Glycoside hydrolases facilitate carbohydrate degradation and are thus sought after enzyme in different industries [88]. The abundance of GH13 in this lake indicates the predominance of α-amylase (very significant in the hydrolysis of starch and related poly- and oligosaccharides) [89] as its been reported as an essential representative of the GH13 family [89]).  Numerous reports of microbial α-amylases in bioremediation and biorefinery [90, 91] also highlights its importance. The prominence of GH43 also indicates the presence of many enzymes under GH43 involved in the breakdown of pectin and hemicellulose polymers [92]. Another major industrially important enzyme β-galactosidases are glycoside hydrolases (GH) that give galactose molecules by hydrolyzing glycosidic bonds [42]. Galactosidases hold great potential in industrial and biotechnological applications [42]. These enzymes are ubiquitous and have been isolated from diverse and extreme environments [42, 93]. The lake also has the presence of high quantity of GH3, and since this lake is located at a very high altitude, it could also possess psychrophilic and psychrotrophic β-glucosidase. Recent, reports on psychrophilic Paenibacillus sp. for production of cold-active β-glucosidase belonging to GH3 family have been elucidated [41]. The abundance of GH2 in this lake predicts that this lake could harbor cold active GH2s, as this lake is located at a very high altitude. The application of numerous cold-active GH2s having potential in alkyl galactopyranosides synthesis and lactose hydrolysis has been reported from Pseudoalteromonas sp. 22b and Pseudoalteromonas haloplanktis [94, 95]. The presence of GH23, which is very prevalent in cell wall degradation [88] has also been reported in this lake. Further, the abundance of GH53 in the soil sample could facilitate the growth of probiotic strains in this lake as GH53 has been reported to break down Galactooligosaccharides [96]. The unknown richness of this lake may also hold a wealth of biotechnological uses, as earlier studies of the Himalayan range have described [97, 98].

Conclusion

The presence of varied microbial diversity in this lake predicts a thriving ecosystem, housing different species living in harmony, and building a repository of varied metabolic functions to keep the lake thriving and alive. It also reports the functional characteristics of the microbial diversity, and the different metabolic approaches employed by these microorganisms for their survival in these extreme conditions. This includes different genes involved in defense mechanisms, signal transduction mechanisms, transcription, co enzyme transport, and metabolism that they use to survive at this high-altitude and extreme changing environmental conditions.
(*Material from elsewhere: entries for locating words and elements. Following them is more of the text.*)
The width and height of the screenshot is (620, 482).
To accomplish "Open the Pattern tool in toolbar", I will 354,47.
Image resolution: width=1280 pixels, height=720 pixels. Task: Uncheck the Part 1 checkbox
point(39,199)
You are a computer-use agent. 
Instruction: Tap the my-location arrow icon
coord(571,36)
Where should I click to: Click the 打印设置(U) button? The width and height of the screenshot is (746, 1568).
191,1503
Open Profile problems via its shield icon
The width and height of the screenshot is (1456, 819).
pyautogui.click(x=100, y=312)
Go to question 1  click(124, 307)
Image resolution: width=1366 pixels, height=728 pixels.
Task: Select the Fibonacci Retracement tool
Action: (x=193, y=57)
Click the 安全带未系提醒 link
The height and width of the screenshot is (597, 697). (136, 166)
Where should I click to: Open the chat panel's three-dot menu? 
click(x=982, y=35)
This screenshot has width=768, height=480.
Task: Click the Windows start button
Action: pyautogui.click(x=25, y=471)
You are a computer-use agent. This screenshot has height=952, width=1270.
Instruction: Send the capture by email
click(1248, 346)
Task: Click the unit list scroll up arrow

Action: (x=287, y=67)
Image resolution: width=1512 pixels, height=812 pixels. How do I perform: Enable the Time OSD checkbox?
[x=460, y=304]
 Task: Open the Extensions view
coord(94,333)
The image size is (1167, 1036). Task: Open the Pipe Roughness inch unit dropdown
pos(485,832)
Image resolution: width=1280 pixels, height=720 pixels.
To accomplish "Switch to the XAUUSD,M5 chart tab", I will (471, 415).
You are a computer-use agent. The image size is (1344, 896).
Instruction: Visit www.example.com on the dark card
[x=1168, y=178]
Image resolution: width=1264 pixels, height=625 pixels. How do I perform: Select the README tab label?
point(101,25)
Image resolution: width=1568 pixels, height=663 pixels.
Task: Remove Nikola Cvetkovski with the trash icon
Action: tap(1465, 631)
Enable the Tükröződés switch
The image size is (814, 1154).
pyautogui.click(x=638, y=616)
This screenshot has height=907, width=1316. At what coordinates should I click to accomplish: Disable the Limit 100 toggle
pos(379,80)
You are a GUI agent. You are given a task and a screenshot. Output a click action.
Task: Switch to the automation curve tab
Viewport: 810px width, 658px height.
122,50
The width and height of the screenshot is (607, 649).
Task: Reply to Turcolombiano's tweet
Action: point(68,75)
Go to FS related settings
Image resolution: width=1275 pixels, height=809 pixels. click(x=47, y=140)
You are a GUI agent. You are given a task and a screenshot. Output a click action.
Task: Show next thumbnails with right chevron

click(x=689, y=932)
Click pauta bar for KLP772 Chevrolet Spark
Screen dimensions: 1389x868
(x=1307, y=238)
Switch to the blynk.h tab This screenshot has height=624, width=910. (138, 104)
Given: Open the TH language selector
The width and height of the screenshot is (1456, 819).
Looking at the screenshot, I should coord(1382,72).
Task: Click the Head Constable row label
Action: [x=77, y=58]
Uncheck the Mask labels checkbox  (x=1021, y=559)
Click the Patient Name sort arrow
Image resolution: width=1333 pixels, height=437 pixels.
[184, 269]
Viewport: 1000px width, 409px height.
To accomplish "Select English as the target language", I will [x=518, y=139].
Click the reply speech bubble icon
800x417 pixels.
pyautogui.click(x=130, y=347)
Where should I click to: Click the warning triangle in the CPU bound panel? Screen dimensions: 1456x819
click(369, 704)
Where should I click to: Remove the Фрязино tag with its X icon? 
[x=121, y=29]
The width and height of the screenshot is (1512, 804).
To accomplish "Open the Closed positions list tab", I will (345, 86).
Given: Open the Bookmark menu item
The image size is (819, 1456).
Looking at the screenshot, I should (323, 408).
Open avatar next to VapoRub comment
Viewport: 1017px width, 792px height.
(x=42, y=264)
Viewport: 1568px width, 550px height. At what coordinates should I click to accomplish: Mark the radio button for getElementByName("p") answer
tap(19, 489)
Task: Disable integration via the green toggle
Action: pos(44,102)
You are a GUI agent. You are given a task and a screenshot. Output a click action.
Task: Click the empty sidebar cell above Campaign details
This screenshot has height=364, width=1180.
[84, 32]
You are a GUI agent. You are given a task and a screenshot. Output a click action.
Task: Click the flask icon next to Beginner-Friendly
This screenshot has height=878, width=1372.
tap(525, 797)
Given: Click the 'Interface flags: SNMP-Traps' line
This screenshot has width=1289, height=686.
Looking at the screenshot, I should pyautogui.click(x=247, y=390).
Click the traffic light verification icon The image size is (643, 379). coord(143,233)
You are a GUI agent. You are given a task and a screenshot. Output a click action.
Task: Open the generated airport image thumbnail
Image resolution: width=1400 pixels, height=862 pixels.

The abundance of glycoside hydrolases highlights the fact that this lake could be a repository of numerous psychrophilic and psychrotrophic glycoside hydrolases, thus paving the way towards a novel discovery that could be beneficial in bio refinery and bioremediation sectors. However, further studies based on the intricacies of carbohydrate deconstruction, and the mechanism of the microbial community involved in the breakdown of the polymer could provide a breakthrough in CAZyme research. The diverse metabolic pathways depicted through this study gives us an insight into the larger scope of exploration of microbes with bioprospective potential. However, the recent anthropogenic activity has definitely remained a threat to the prevailing ecosystem, and the effect of climate change in recent times has also threatened the microbial diversity of such ecological hotspots. Moreover, the discovery of novel microbes with psychrophilic properties that are involved in xenobiotic degradation and catabolism of recalcitrant chemicals could also prove to be a promising feat for designing bioremediation approaches if required.